Wake is a 2003 American drama film directed by Henry LeRoy Finch, starring Gale Harold, Dihlon McManne, Blake Gibbons and John Winthrop Philbrick.

Cast
 Gale Harold as Kyle Riven
 Dihlon McManne as Sebastien Riven
 Martin Landau as Older Sebastien Riven
 Blake Gibbons as Raymond Riven
 John Winthrop Philbrick as Jack Riven
 Muriel Kenderdine as Mother
 Dusty Paik as April
 Rainer Judd as Dusty

Release
The film opened on 28 May 2004.

Reception
Maitland McDonagh of the TV Guide rated the film 3 stars out of 5 and wrote, "Its assets include uniformly strong performances; Gibbons and Harold revel in the showy roles, and get strong support from McManne and Philbrick. Even Paik and Judd invest their one-note roles with surprising vividness.

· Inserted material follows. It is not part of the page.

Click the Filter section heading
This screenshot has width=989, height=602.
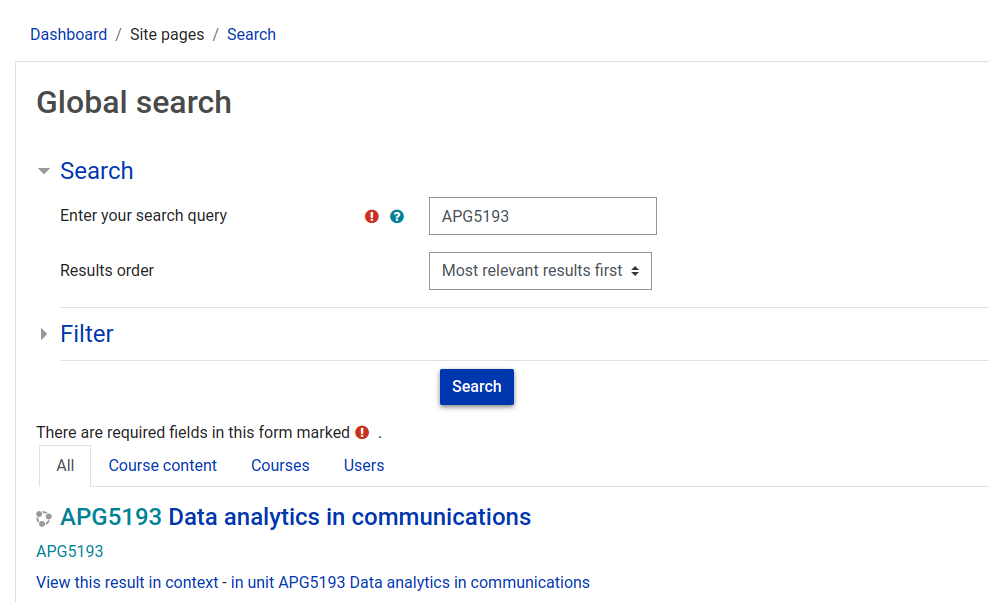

Shooting on digital video, cinematographer Patrick Kelly delivers a vibrantly smeary look that evokes alternately sordid and surreally beautiful flashes of poisonously intoxicated memory." Ronnie Scheib of Variety wrote that "Strong thesping and solid staging, atmospherically accompanied by disorienting, darkly folksy Ramsay Midwood songs make “Wake” surprisingly watchable for a film whose whole raison d’etre appears to be something of a mystery."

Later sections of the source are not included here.